EasyJet Flight Halted As British Family ‘Try To Wheel Their Dead Grandmother On Board’
A British family reportedly wheeled their dead grandma onto an easyJet flight and pretended she was asleep, causing pandemonium and resulting in the flight being delayed by 12 hours.
As per Metro, the group of five relatives wheeled their 89-year-old nan onto the flight from Malaga in Spain to Gatwick Airport, with holidaymakers overhearing the family tell staff she was unwell and had fallen asleep.
Turns out she was actually dead, which prompted the pilot to turn the plane around on the runway once cabin crew worked it out.
EasyJet claim the woman had a fit-to-fly certificate and was alive before boarding the flight. Maybe she died in the lounge and the family thought ‘f— it, we’re going home anyway’?
Witnesses said a clerk asked about the woman’s health before the family tried to board, but they insisted she was ‘just tired’.
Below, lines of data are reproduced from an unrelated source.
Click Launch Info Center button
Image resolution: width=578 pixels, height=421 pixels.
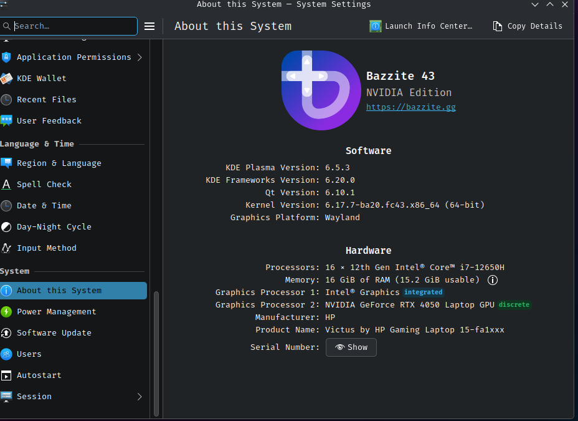click(x=421, y=26)
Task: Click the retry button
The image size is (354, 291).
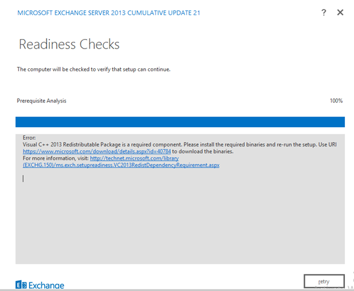Action: coord(324,281)
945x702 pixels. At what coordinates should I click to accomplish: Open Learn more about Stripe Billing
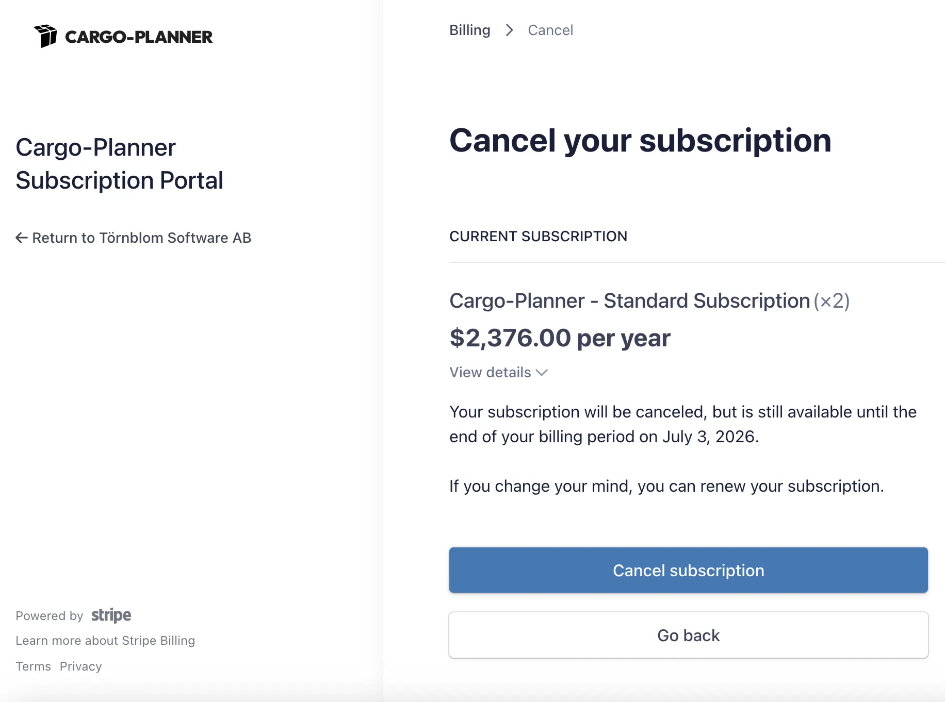pyautogui.click(x=105, y=640)
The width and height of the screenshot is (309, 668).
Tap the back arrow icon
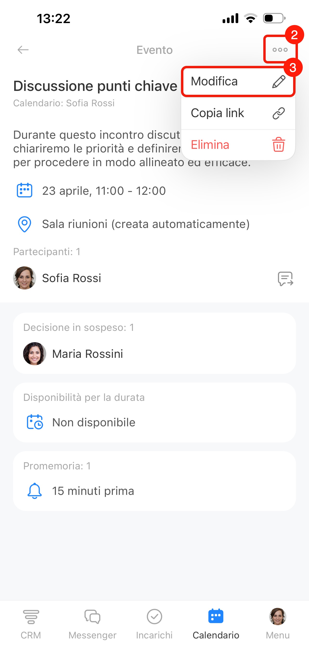click(23, 50)
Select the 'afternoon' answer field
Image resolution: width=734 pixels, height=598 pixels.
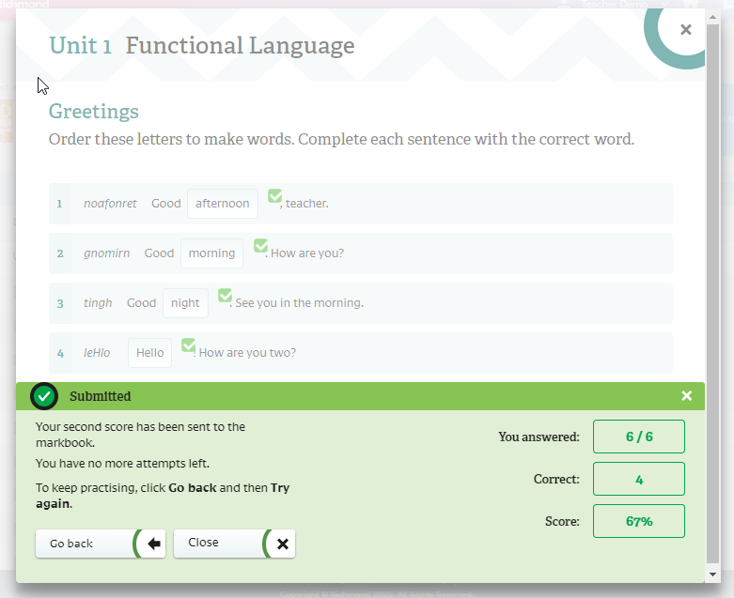(x=223, y=204)
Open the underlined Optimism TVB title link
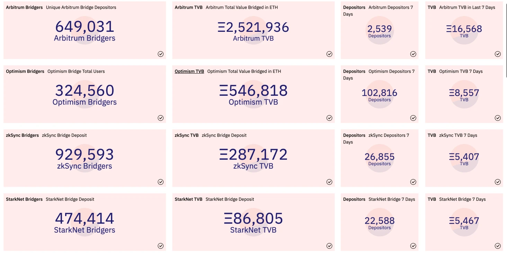507x253 pixels. [x=189, y=72]
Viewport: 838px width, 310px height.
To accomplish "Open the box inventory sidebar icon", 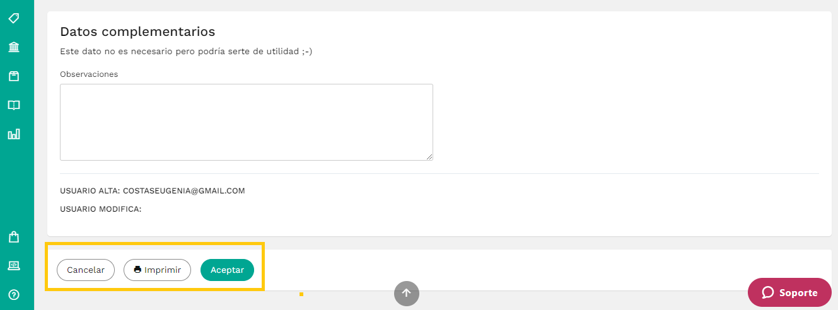I will coord(13,76).
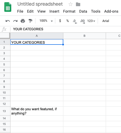Open the Add-ons menu
The width and height of the screenshot is (121, 133).
[x=111, y=11]
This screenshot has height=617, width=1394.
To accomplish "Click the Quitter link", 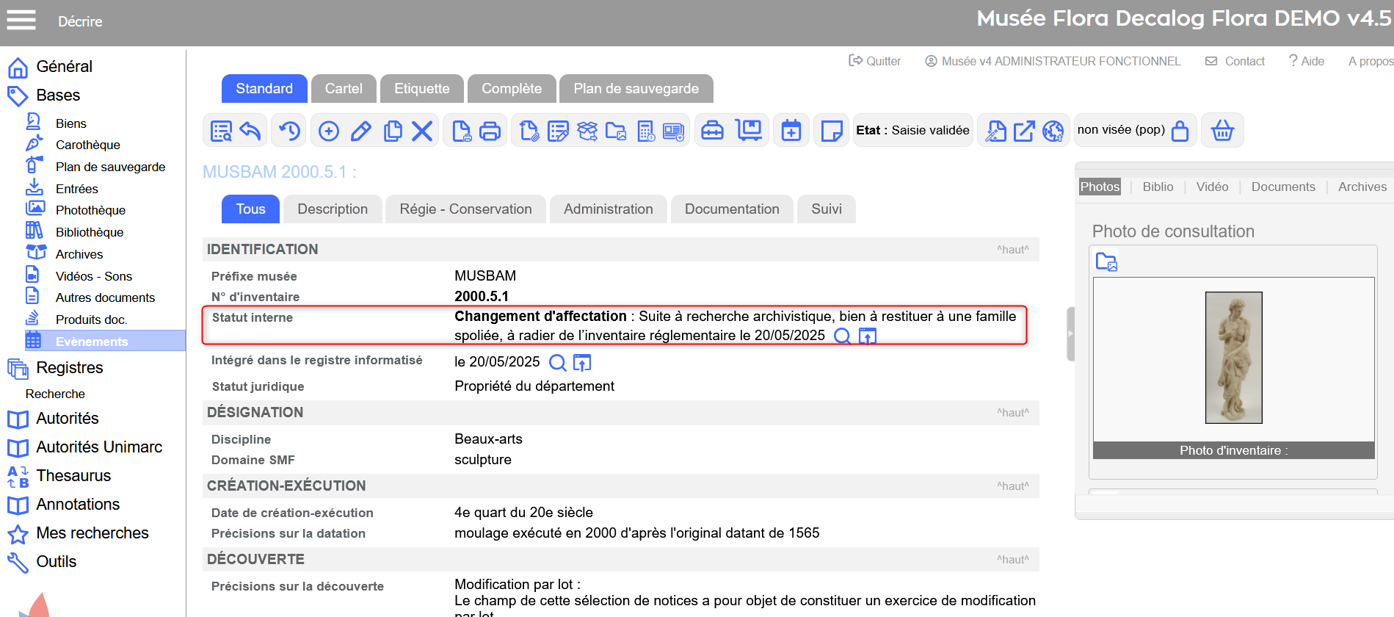I will (x=875, y=61).
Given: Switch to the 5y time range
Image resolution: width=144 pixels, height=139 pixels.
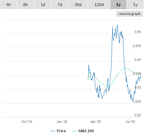Looking at the screenshot, I should pos(135,5).
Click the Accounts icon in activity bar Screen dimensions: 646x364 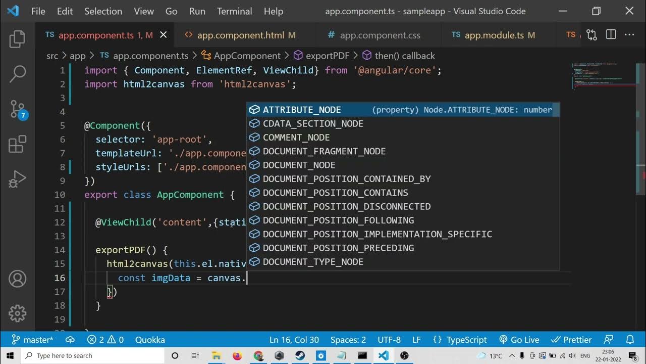[17, 279]

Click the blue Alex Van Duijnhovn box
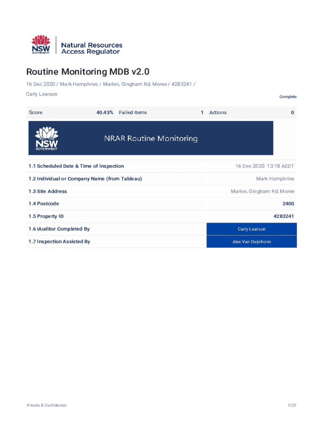[x=251, y=241]
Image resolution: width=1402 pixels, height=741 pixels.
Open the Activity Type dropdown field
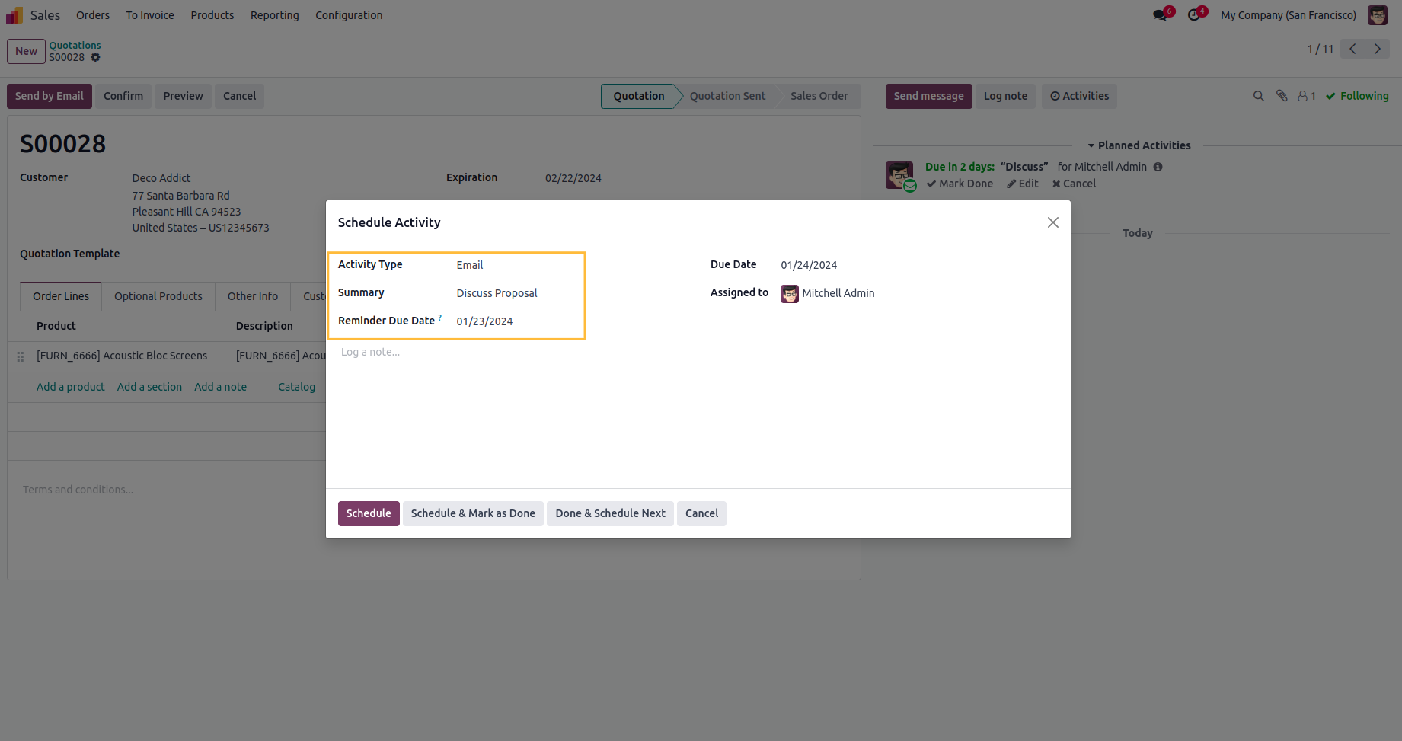click(518, 265)
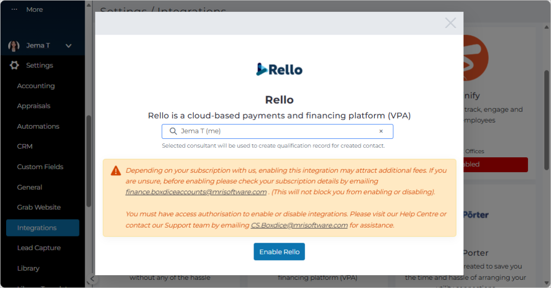
Task: Expand the Jema T user dropdown arrow
Action: (x=68, y=46)
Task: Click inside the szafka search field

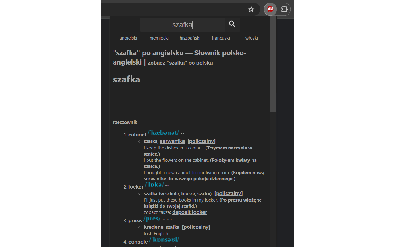Action: tap(182, 24)
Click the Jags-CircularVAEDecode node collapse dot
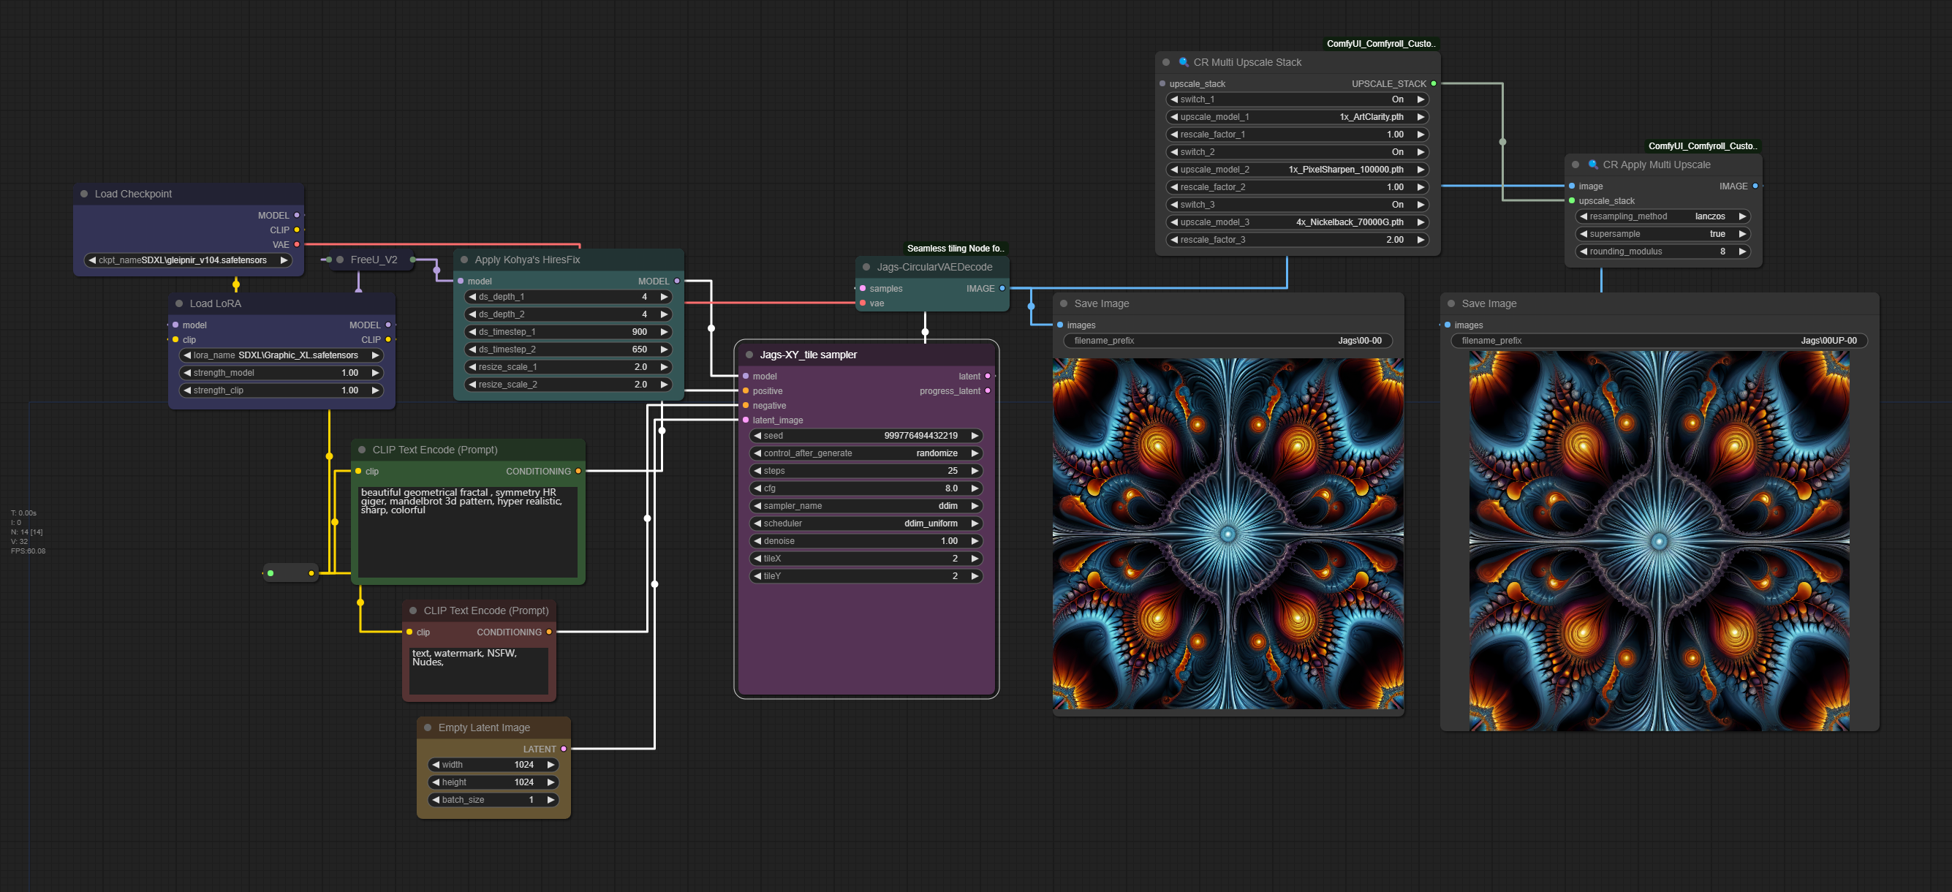1952x892 pixels. tap(866, 267)
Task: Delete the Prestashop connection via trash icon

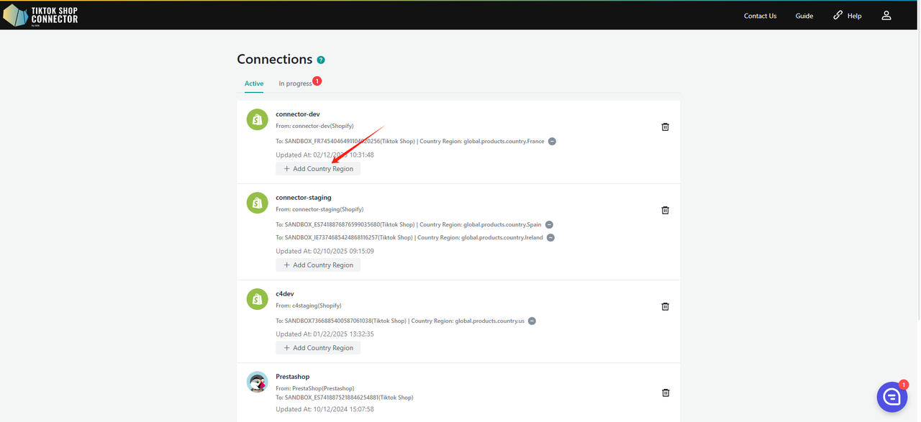Action: [x=665, y=393]
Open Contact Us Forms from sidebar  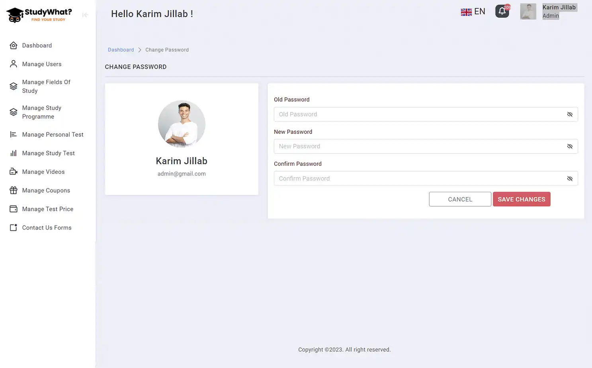(x=13, y=227)
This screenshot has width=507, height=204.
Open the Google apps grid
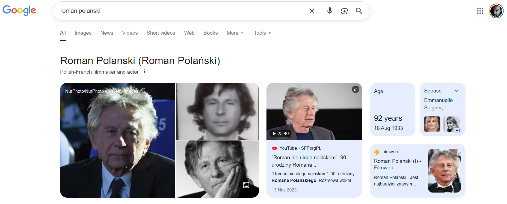(x=480, y=11)
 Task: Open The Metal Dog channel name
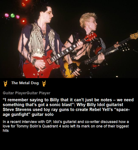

Passenger Petra Boddington explained: ‘EasyJet ground staff actually allowed someone who looked completely dead onto the plane and then, funnily enough, just as we were about to take off, they died.’
She added that easyJet would usually deny people from flying ‘if you were drunk, but apparently it’s okay if you’re dead or you look dead’.
Another passenger, Tracy-Anne Kitching, claimed that she saw the woman get ‘wheeled into the plane’ while someone held her head.
In a Facebook post, she wrote: ‘easyJet – you are unbelievable! Why did you let a dead person on our flight?’
The flight was set to leave Malaga at 11.15am on Friday and land at Gatwick at 1.10pm. It didn’t depart until 10.47pm local time, and landed at Gatwick at midnight. Nightmare.
A spokesman for the Civil Guard in Malaga confirmed officers were called onto the plane because of the elderly British woman.
They said: ‘She was pronounced dead on the aircraft which had been due to leave Malaga for London just after 11am yesterday morning.
‘She was permitted to fly because she had a medical ‘fit to fly’ certificate and was being supported by medical personnel during her journey.’

No word on what happened to the old lady and her family after her corpse was removed from the plane, but I guess you can’t blame them for not wanting the ticket to go to waste. Repatriation costs aren’t cheap, so I can understand it from that perspective at least.
Then again, who the hell takes their 89-year-old grandma on holiday with no travel insurance? Probably the same kind of people who would travel with someone nearing 90 on a plane during flu season, I suppose.